Gebaren doen er toe!
Onze gebaren, gezichtsuitdrukking en lichaamshouding doen er toe. Mensen luisteren het meest met hun ogen. Wat we horen en zien moet met elkaar overeenkomen, anders geloven we het niet. Dat is niet alleen in Nederland zo, maar overal in deze wereld. Vaak is het handig dat mensen ook met hun ogen luisteren. Maar soms plaatst het ook voor uitdagingen.

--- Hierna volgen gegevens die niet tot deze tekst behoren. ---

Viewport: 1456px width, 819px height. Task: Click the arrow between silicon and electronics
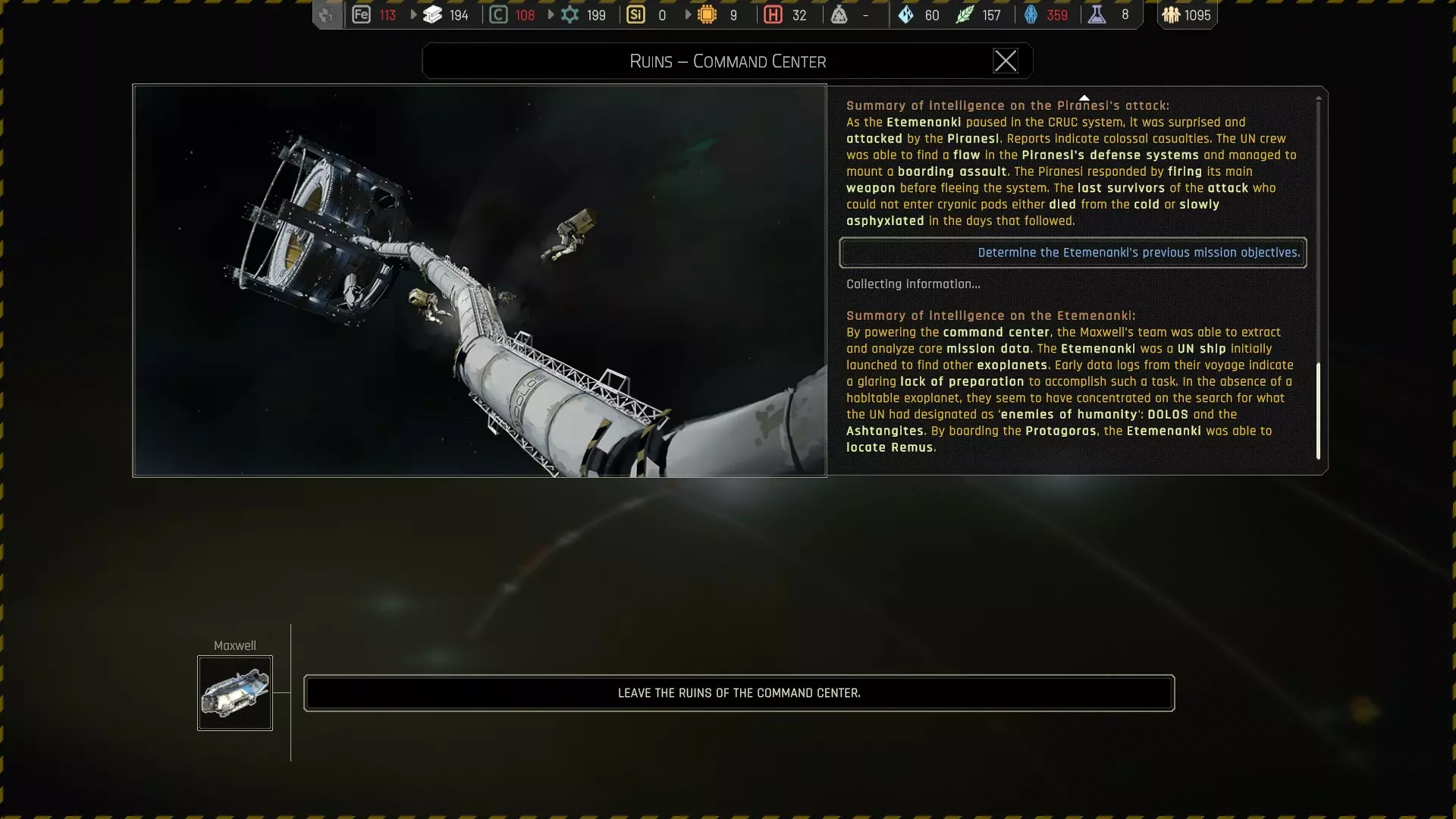pyautogui.click(x=688, y=14)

Het is heel handig dat mensen met hun ogen luisteren als je iets niet goed duidelijk kunt overbrengen met woorden. Zo kun je met kinderen met een bal gaan spelen, zonder een woord uit hun taal te kennen. Maar het geeft ook zijn uitdagingen. Gebaren in een andere cultuur kunnen weleens iets anders betekenen. Daarom is niet alleen een taalcursus nodig, maar is een gebarencursus ook geen overbodige luxe.
Leren
Hoe leer je nieuwe gebaren? Door te kijken welke gebaren mensen maken, en door vragen te stellen. Als je in Zuid-Afrika wilt aangeven hoe groot een kind is doe je dat niet met je hand horizontaal, zoals we dat in Nederland gewend zijn. Maar je houdt je vingers tegen elkaar aan naar boven toe (zie foto). Een kind groeit immers nog? En je wilt dat het groter wordt. Toen ik vroeg aan een vrouw wat ze dan van het Nederlandse gebaar vond, kreeg ik twee antwoorden. Of het is kleinerend, omdat je als het ware een kind naar beneden slaat. Of je hebt het over een dier in plaats van een mens, want voor kleine dieren zoals kippen geef je de grootte wel aan met je hand horizontaal.
WIJD UITGESPREID
Ook in de Bijbel zien we gebaren. Het geeft een grote verantwoordelijkheid en een besef van afhankelijkheid dat ook onze gebaren de Bijbelse boodschap kunnen verduisteren of verhelderen. De boodschap van de dood die ieder uur wenkt, vanwege onze zonden. Of satan die lokt en wenkt. Maar het kan ook de betekenis hebben van Christus, Die Zijn handen wijd uitgespreid heeft (Jesaja 65:2). Ja, zo wijd, dat Hij nodigt alle einden der aarde (Jesaja 45:22). ‘En de Geest en de bruid zeggen: Kom! En die het hoort, zegge: Kom! En die dorst heeft, kome; en die wil, neme het water des levens om niet.’
AFHANKELIJK
Een grote verantwoordelijkheid en een besef van afhankelijkheid omdat Gods Naam aan ons werk is verbonden. Vraag 122 van de Catechismus handelt over de eerste bede: ‘Uw Naam worde geheiligd’. Dat gebed mag, op welke plaats we ook zijn, wel dagelijks ons gebed zijn. ‘… daarna ook dat wij al ons leven, gedachten, woorden en werken,’ en ik voeg er vandaag aan toe, ‘en onze gebaren,’ ‘alzo schikken en richten, dat Uw Naam om onzentwil niet gelasterd, maar geëerd en geprezen worde.’